Text for analysis |

--------------------

North Carolina Safety and Emission Vehicle Inspection

Agency overview
- Jurisdiction: State of North Carolina
- Website: NCDOT DMV Emissions & Safety Inspections

= North Carolina Safety and Emission Vehicle Inspection =

North Carolina Safety and Emission Vehicle Inspection is responsible for ensuring that vehicles in North Carolina meet the safety and in some counties emissions standards. A fee is charged for the inspection of vehicles, and an extra fee if your vehicle has after-market window tinting.

== Which vehicles get inspected ==
North Carolina has a total of 100 counties. In all North Carolina counties, passenger vehicles under 30 years old require a yearly Safety Inspection. North Carolina requires emission systems tests for cars and light-duty trucks as part of the annual safety inspection in 19 counties. Vehicles newer than 20 years old are required to have the smog check. Any vehicles newer than 1996 are equipped with On-Board Diagnostic (OBDII) systems, which help inspectors check that the vehicle's pollution controls are working. The 19 counties that require emissions inspections are: Alamance, Buncombe, Cabarrus, Cumberland, Davidson, Durham, Forsyth, Franklin, Gaston, Guilford, Iredell, Johnston, Lincoln, Mecklenburg, New Hanover, Randolph, Rowan, Union, or Wake.

=== Exempt vehicles ===
Cars over 30 years old that are registered as Antique Cars are exempt from both safety and emissions inspection. In addition, diesel-powered vehicles, electric vehicles, vehicles that are 20 years old and older and farm vehicles as well as any vehicle in one of the 19 Safety and Emission counties that has a Gross Vehicle Weight Rating (GVWR) greater than 8,500 pounds only requires a Safety inspection.

As of April 1, 2015 North Carolina General Statute 20-183.2 exempts certain vehicles within the most recent three model years, and having fewer than 70,000 miles on the odometer, from emissions inspection. The NC Department of Environmental Quality provides a calculator to help determine if a particular vehicle may be exempt. Also in Mecklenburg County, vehicles 2017 and newer are exempt from emissions testing as of 2023.

In May/June 2026, North Carolina's DEQ will remove the 18-county requirement for emissions testing due to improvements in air quality and the fact that new vehicles produce fewer emissions (Alamance, Buncombe, Cabarrus, Cumberland, Davidson, Durham, Forsyth, Franklin, Gaston, Guilford, Iredell, Johnston, Lincoln, New Hanover, Randolph, Rowan, Union, or Wake.) with the approval of EPA, except for one county which is in Mecklenburg County, which includes the state's largest city of Charlotte since it's the only ozone non-attainment county in the state.

== NC Vehicle inspector requirements==

To become a Safety Inspector in North Carolina, requires attending an eight-hour Safety Inspection course offered by a North Carolina Community College. This is followed by a fifty-question multiple choice written exam, requiring a score of at least eighty percent. To perform both Safety and Emission Inspections requires attending an additional eight-hour Emission Inspection class. Before beginning to work as an inspector, requires certification by local Inspectors/Auditors which requires the successful completion of a live vehicle inspection administered by a Department of Motor Vehicle Representative. A certified Inspector’s Safety license is valid for 4 years, while the Inspectors Emission license is valid for 2 years. Maintaining these licenses requires returning to a North Carolina Community College to re-certify.

--------------------

Material supplied |

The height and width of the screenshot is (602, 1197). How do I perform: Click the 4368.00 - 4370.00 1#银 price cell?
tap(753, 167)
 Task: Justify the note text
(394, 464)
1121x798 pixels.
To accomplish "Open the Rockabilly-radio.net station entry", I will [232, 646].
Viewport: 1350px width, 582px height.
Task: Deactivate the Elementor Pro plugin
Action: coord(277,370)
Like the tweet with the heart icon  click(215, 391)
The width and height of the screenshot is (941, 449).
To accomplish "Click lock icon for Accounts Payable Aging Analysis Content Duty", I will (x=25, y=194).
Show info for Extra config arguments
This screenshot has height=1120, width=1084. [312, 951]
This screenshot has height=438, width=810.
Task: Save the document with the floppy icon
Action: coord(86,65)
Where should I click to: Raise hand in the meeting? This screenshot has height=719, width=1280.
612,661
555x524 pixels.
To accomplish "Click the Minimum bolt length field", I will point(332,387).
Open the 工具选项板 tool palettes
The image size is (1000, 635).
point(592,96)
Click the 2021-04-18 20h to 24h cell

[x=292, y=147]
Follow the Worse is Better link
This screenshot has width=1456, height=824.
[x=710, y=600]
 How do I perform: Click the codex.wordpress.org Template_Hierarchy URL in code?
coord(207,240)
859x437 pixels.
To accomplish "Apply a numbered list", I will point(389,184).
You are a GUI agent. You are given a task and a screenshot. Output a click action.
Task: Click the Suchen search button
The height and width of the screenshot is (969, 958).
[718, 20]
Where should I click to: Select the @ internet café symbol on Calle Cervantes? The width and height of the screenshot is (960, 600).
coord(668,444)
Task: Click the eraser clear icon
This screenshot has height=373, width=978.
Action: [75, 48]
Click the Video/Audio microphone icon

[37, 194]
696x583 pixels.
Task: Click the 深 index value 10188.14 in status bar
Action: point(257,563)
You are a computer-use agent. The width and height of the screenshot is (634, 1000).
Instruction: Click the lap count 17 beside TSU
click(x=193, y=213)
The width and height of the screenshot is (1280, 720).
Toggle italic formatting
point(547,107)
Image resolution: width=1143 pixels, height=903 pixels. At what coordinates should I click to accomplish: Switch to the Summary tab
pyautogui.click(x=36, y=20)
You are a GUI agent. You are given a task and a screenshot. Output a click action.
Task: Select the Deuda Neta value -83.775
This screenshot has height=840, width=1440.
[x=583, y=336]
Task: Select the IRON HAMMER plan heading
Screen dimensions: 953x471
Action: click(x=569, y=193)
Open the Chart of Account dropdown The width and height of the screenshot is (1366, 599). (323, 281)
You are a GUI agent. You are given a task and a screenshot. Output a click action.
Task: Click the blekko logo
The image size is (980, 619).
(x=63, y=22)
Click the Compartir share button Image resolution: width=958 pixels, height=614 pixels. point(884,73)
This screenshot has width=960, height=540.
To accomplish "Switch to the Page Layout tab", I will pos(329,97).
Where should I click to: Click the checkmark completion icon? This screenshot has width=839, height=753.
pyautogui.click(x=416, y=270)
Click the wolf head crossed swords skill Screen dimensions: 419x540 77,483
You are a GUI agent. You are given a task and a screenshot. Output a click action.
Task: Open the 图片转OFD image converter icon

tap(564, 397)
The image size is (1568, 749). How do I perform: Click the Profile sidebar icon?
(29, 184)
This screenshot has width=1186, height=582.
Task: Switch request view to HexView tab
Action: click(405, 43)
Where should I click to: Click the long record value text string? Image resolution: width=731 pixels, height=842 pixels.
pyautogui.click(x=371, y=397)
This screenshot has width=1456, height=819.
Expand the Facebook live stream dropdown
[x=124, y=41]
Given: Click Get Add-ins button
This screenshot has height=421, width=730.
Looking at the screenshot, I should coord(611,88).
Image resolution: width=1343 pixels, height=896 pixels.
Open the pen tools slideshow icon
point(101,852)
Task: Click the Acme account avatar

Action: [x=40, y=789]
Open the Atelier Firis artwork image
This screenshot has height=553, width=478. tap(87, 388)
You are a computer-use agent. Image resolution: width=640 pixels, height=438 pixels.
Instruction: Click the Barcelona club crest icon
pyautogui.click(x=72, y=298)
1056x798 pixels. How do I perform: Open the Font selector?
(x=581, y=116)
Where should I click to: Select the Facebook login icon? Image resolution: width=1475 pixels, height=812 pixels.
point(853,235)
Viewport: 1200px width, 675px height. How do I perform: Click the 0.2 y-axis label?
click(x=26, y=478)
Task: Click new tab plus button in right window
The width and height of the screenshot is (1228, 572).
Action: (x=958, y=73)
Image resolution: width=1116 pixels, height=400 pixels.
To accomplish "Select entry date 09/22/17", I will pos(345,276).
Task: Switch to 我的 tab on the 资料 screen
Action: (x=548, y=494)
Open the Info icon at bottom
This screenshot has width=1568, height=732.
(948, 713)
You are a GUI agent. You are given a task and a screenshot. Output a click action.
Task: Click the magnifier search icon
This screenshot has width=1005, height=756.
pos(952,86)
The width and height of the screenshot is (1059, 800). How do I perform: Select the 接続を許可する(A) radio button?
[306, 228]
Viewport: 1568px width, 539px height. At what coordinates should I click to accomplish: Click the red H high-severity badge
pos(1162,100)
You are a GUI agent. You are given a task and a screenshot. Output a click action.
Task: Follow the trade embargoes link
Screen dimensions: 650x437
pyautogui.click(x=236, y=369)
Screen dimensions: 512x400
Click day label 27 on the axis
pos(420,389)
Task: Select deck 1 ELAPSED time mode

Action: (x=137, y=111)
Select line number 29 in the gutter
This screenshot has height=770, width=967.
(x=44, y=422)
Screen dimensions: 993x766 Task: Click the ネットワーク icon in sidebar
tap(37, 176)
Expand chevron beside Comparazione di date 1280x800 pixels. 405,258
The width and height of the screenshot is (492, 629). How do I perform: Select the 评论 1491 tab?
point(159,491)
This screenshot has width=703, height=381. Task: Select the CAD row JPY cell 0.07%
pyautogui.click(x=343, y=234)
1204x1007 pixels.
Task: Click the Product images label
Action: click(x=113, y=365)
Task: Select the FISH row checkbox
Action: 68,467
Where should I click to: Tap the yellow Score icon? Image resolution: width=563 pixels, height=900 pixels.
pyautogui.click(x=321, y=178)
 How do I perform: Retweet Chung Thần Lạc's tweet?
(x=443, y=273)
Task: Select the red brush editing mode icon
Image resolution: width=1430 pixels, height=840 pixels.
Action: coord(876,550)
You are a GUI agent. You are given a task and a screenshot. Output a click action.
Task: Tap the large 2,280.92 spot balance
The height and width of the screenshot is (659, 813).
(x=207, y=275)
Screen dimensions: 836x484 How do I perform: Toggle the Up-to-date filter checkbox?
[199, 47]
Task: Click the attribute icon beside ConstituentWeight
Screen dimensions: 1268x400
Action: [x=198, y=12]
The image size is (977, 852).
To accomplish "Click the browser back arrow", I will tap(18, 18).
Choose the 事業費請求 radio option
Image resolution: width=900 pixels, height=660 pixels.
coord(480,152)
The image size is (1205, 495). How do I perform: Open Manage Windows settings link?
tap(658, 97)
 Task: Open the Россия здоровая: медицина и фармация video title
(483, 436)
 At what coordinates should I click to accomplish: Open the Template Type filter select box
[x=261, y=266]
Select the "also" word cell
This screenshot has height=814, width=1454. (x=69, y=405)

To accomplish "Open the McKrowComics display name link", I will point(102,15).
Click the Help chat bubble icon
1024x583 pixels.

--------------------

Try it |
Translate this sentence from the text on North Carolina vehicle inspections into Spanish: "In all North Carolina counties, passenger vehicles under 30 years old require a yearly Safety Inspection."

Exercise solution |
En todos los condados de Carolina del Norte, los vehículos de pasajeros con menos de 30 años de antigüedad requieren una inspección de seguridad anual.